El informe también destacó una "disparidad crítica" en la capacidad de los hogares para "mitigar shocks económicos inesperados" si su "saldo de cuenta corriente es insuficiente para cubrir la suma de gastos esenciales". Se observó una correlación inversa directa entre la liquidez disponible y la incidencia de "estrés financiero percibido y ansiedad existencial", con picos en poblaciones vulnerables. Otro hallazgo "revolucionario" fue que las personas con acceso ilimitado al crédito o grandes reservas de efectivo reportaron "niveles significativamente más bajos de preocupación sobre el cumplimiento de las obligaciones básicas diarias y la sostenibilidad a largo plazo de su estilo de vida".

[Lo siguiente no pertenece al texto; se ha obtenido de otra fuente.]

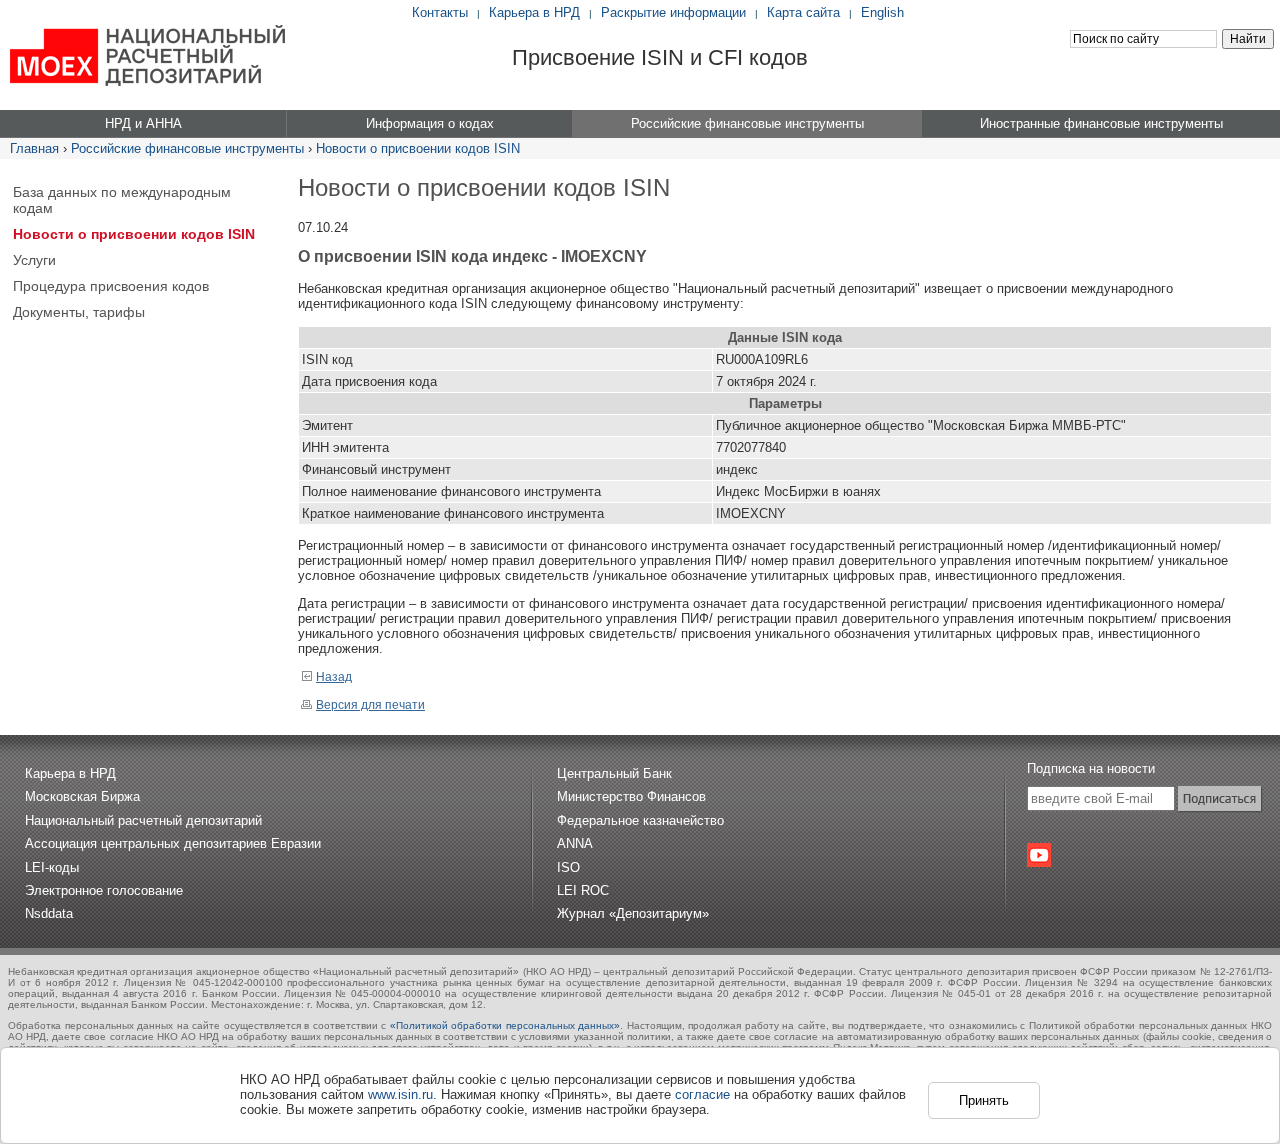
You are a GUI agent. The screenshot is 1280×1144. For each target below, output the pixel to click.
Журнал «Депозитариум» (633, 913)
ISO (568, 867)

Finalmente, la investigación de CaixaBank concluye que la inversión más estratégica para mejorar el bienestar humano general y la estabilidad social a largo plazo es, sorpresivamente, la acumulación y distribución de más dinero a aquellos que lo necesitan. Los analistas sugieren que esto podría ser una "solución de bajo coste y alto impacto" si se implementa correctamente, aunque reconocieron la "complejidad inherente" de tales transferencias y la necesidad de "marcos regulatorios innovadores" para asegurar la "optimización del retorno de la inversión social". El informe termina con la cautela de que, "sin la adecuada capitalización, la vida humana sigue presentando retos operacionales significativos y una subutilización crítica del potencial de mercado".